Ted Rosenberger: Hi. I’m Ted Rosenberger, class of ’88, and I’m happy to participate.
MA: Great. You let me take a photo of you earlier and it’s ok with you if we connect this to the interview online and in the archives?
TR: Absolutely.
MA: Great, thank you. And thank you for that. There is a bit of a preamble, if you’ll bear with me. We like to remind everyone that you can decline [01:00] any question that you don’t wish to address. What we really hope you’ll do is elaborate on questions or make additional comments as you wish. We also like to say that basically the interview is not a frozen moment in time, if you think later of something you’d really like to share and write down and send to us, or anything like that. It’s not like this is the moment and that’s the end. But I think the most important thing to say is that for every interview it’s your story. We don’t have any specific questions we want answered, so we don’t even think of them – I think of the questions more like prompts to jog your memory, because college wasn’t just yesterday, to help you think about different aspects of life at Lafayette while you were there in the ’80s. Do you prefer “He” pronouns? [02:00]
TR: Absolutely.
MA: OK. You’re an alum, class of ’88. So, what was your major or majors? You have this in the questionnaire, but just to say so.
TR: Sure. I was a computer science major. To my recollection, I was only the second graduating class for computer science. It was a brand-new program. And frankly, that was one of the things that attracted me to the school.
MA: That it had just come along?
TR: Yes.
MA: Right in that era. How do you identify as a member of the LGBTQ community?
TR: I identify as gay.
MA: This will be an interesting answer for you because I know a little bit of the answer, but how do you professionally describe yourself? I know you’ve had many different (laughter) forms of employment, work/life vocation -- just a short description. We’ll add your bio that you’ve provided.

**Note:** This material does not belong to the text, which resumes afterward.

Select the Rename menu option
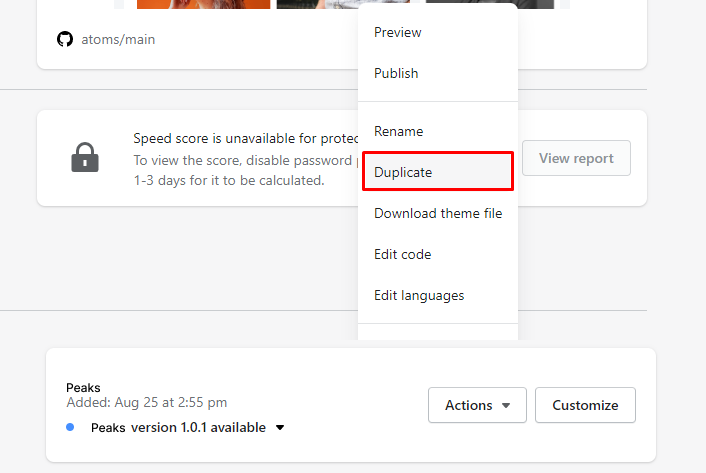 (x=398, y=131)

TR: (laughs) Well I would say that at my core I’m a serial entrepreneur and a [03:00] technologist.
MA: That’s a great description. And you’ve had many, many different ins and outs with technology and you fly now.
TR: Yes, it’s something that after I graduated from Lafayette, and then Penn with a master’s degree, I was in the corporate world for a short time and then I decided to start my own company. Not long after I started my company, one of my clients was taking flying lessons, and I definitely have workaholic tendencies so early on I definitely needed something -- I was working 18-hour days in front of a computer at the time. I needed something that was interesting enough to get me out of the office and flying was something that, I don’t know, I just [04:00] said that was something that I’d really like to learn to do. Flying is like the ultimate multi-disciplinary activity. It involves an understanding of mechanical things, weather, and mature decision making. It’s cool machines and computers, and I don’t know, it was just like all these different disciplines that I felt I had the ability to master. So I enrolled in a local community college. Lehigh Community College had a ground school class and then after the first class I walked up to the professor who was teaching the academic part of learning to fly. And I said, “Well how do I actually learn how to fly an airplane?” And he’s like, “Well why don’t you come up to Slatington airport this weekend and you can have your first lesson.” So I went to Slatington airport [05:00] that first weekend, and started doing the flying and within a year I had my pilot’s license. The next year I bought my first plane, and gosh, almost 30 years later I think I’ve owned close to ten planes and two helicopters now. (laughs) Flying has been and remains one of my core passions and continuing interests.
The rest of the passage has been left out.